Whoever is kind to the poor lends to the Lord, and will be repaid in full.
A website, Global Rich List, includes a calculator to determine one’s wealth compared to every person on earth. All that’s needed is one’s annual income in the search box; country of residence; and with one click your wealth position appears. By a global standard, I’m rich. By this same standard, we’re all rich. Globally, we are the upper 1% of the wealthy in the world.
For a moment, however, let’s move in reverse to thirty years ago following my seminary graduation. I had no inheritance, savings, and my sole income was the monthly check from the first congregation I served. Student loans from seminary were a saddle weighing $13,000, which at the time loomed like a mountain. The Plymouth Volare I drove had an odometer reading of 117,000 miles. The shocking truth of my first income as a pastor is that even then I was in the top 5% of the wealthiest people in the world.
When the Plymouth finally ‘gave up its ghost’ and I needed a new car, I remember making a big production of it in church. I should have kept quiet because the local bank turned me down for a loan. I lacked a credit rating to please the bank. Number-crunching actuaries deemed me a risk. The bank would loan money only if my parents co-signed the agreement. I politely informed the bank I would find a car without the help of ‘mommy and daddy’.
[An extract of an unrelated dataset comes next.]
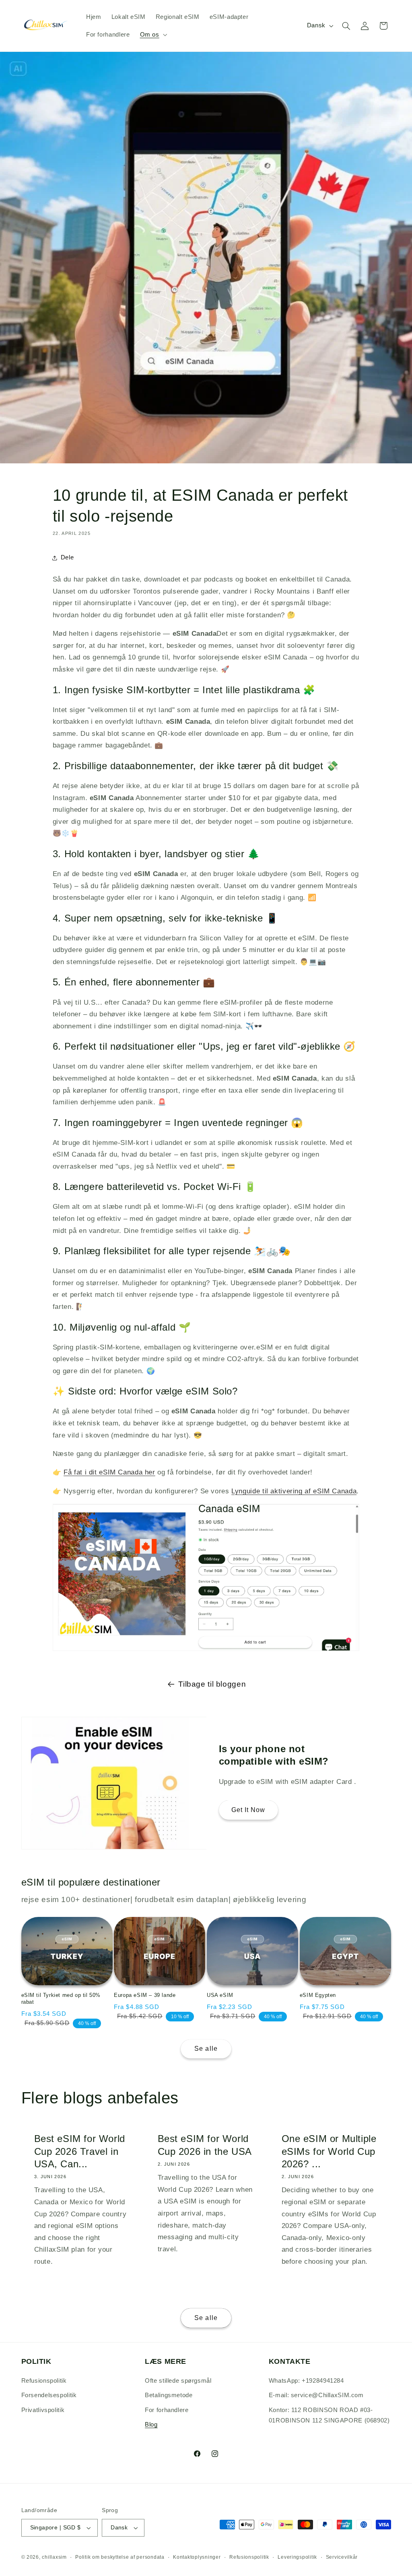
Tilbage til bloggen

Enter stage right the Aid Association for Lutherans (AAL), at the time a Midwest fraternal organization that included a credit union. John Strider was the AAL district representative nearest to my church. I phoned him on the day of the bank’s loan denial. He came immediately to meet me and the following morning a check from the AAL Member Credit Union was in my mailbox by overnight mail. On the afternoon of that day, I drove home from a Cumberland, Maryland dealership in a new car. AAL later merged with Lutheran Brotherhood to become Thrivent Financial. I’ve kept John Strider’s business card and the AAL loan document in my files to this day, remembering his kindness in facilitating a first step into adult life.
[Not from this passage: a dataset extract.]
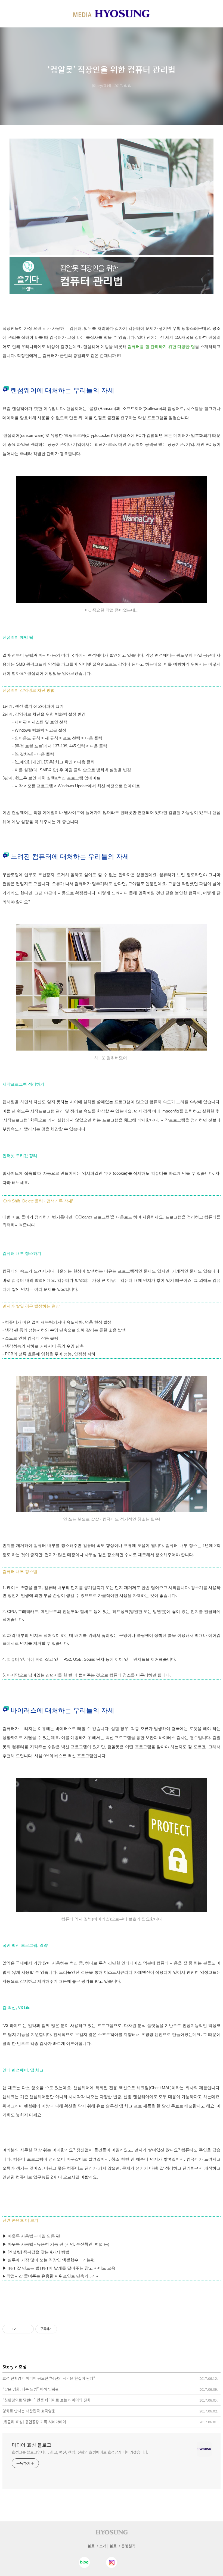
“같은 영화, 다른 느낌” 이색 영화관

The Bible verse at the top of the page directs our thoughts and actions to the 99% of the world’s population living below us in wealth. The verse instructs us to become a ‘John Strider’ in the ways we can. Take time to read in this newsletter of the Lenten Project in our church. We are gathering items for the homeless and poor. On March 17, we will share a meal with the poor. Opportunities abound to share gratitude to God, who makes no distinctions among the world’s population. God loves everyone with an equal, eternal love and invites us to do the same. Jesus gave his life for 100% of the world. Let’s join Jesus by doing what we can to facilitate first steps. I remember John Strider. How nice to be remembered! How will others remember our lives? Lent is a time to think about this question and Jesus’ steps to the cross.